Loss in respect of house property whether let-out or self-occupied can be set-off under section 71(1) & 71(2) against any other head of income in the same assessment year.

            Loss arising on account of any deduction admissible under section 24 such as interest on borrowings for the purpose of acquiring the property will not be ignored and is eligible for the set-off in the same assessment year.

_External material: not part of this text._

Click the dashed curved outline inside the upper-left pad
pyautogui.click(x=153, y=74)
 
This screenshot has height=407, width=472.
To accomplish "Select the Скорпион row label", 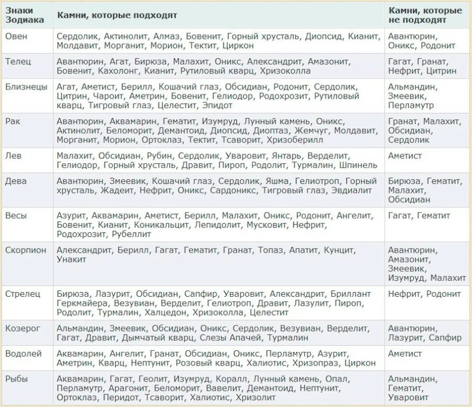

            Loss under the head “Income from house property” which cannot be wholly set-off, against income from any other heads of income in the same assessment year, will be allowed to be carried forward and set-off against “Income from house property”of immediately succeeding eight assessment years [Section 71B].In cases where the property is self-occupied and not let-out during any part of the previous year the annual value of such self-occupied property will be taken at ‘nil’ and no deduction u/s 24 will be allowed except the deduction in respect of interest payable on funds borrowed for the purpose of acquiring, constructing, repairing, renewing or reconstructing such self-occupied property.  However, the maximum permissible deduction in respect of such interest is Rs. 30,000/- [1st proviso to section 24(b)].  It may be noted that, the maximum permissible deduction in respect of such interest is Rs. 1,50,000/- where such a house has been acquired or constructed with capital borrowed on or after 1-4-1999 and such acquisition or construction is completed before period/time specified in (a) & (b) of item (v)(A) on page 115        [2nd and 3rd proviso to section 24(b)].